Press Release
August 11, 2007

PUBLIC CYNICAL OF AFP CHIEF'S CREATION
OF COURT MARTIAL VS. SOLDIERS LINKED TO KILLINGS

Senate Minority Leader Aquilino "Nene" Q. Pimentel, Jr. (PDP-Laban) urged the leadership of the Armed Forces of the Philippines (AFP) to fully cooperate with government prosecutors and the civilian courts in the investigation and prosecution of extra-judicial killings of political activists and other victims if its attempt to go after soldiers involved in this heinous crime is to gain credibility.

Pimentel made the statement in reaction to the reported order of Gen. Hermogenes Esperon, AFP chief-of-staff, for the creation of military tribunals to conduct court martial proceedings against military officers and men accused of political slayings and other human rights violations.

He said Esperon's latest move will only spark public cynicism for as long as the AFP is in a state of denial over the alleged involvement of the military in the extra-judicial killings.

The AFP leadership, the minority leader noted, has in fact stubbornly refused to comply with the order of the Court of Appeals to submit to the court a copy of the Army provost marshal's investigation report on the abduction of activist-agriculturist Jonas Burgos in response to the request of the victim's mother, Editha Burgos, in connection with the habeas corpus petition being heard by the CA.

"Gen. Esperon is only muddling the issue of culpability of some soldiers," Pimentel said.

"He is only trying to project himself as a human rights defender. Too late in the day I think for him to succeed."

Pimentel said what the AFP top brass should do instead is to disband the so-called death squads, which according to the Melo fact-finding commission, may have carried out the extra-judicial killings of leftist activists who have been tagged as enemies of the state.

He warned the AFP that the unabated political killings has not only eroded public trust in the military but also outraged the international community to the point that foreign military and development aid to the Philippines is being jeopardized.

Already, there is a move in the United State Congress to reduce American military aid to the Philippines, as confirmed by US Deputy Secretary of State John Negroponte during his recent visit to the country.

Pimentel also cited a joint letter by 43 American lawmakers to President Gloria Macapagal-Arroyo in which they expressed alarm over the continuing and unsolved political killings.

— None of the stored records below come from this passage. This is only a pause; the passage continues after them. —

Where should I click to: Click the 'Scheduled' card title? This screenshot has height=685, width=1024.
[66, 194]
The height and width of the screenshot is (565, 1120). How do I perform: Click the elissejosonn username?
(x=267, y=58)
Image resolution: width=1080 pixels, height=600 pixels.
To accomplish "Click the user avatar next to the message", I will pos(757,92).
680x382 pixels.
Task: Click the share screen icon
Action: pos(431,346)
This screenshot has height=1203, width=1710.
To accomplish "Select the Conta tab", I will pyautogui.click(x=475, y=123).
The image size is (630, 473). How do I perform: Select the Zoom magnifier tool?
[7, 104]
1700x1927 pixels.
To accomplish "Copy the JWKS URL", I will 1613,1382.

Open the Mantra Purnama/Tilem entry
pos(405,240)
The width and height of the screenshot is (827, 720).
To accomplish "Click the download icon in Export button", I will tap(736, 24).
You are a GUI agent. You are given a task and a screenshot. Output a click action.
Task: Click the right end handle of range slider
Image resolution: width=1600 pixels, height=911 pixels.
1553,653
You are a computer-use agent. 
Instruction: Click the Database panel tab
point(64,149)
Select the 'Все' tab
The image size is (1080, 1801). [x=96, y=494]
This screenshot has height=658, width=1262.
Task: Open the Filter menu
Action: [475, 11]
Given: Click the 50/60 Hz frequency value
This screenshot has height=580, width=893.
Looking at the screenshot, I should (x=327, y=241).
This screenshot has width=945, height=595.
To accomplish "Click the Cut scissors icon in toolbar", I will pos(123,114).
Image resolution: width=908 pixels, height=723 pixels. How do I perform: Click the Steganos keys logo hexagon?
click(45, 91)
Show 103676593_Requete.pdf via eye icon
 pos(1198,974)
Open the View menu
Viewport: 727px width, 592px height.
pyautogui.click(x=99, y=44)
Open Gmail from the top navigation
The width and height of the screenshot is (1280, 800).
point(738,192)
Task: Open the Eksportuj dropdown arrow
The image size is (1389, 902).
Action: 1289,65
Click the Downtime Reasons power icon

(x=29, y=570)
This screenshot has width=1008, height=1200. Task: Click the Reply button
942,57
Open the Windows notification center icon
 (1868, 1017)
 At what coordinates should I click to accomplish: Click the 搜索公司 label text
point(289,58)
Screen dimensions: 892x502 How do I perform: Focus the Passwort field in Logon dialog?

This was a tantamount to a veiled threat from the US Congress to cut or withdraw American aid unless there are serious and determined efforts to solve the problem.

The minority leader also emphasized that the Supreme Court has already designated 99 Regional Trial Courts as special criminal courts to try cases of extra-judicial killings.

However, he observed that most cases of political killings are hardly progressing because they are bogged down at the level of investigation and prosecution.

Oftentimes, he said witnesses are too afraid to come forward and testify. Such drawback, he said, can be solved if the government will substantially increase the funding for the Witness Protection Program of the Department of Justice, as recommended by the July 17-18 summit on extra-judicial killings and enforced disappearances sponsored by the SC.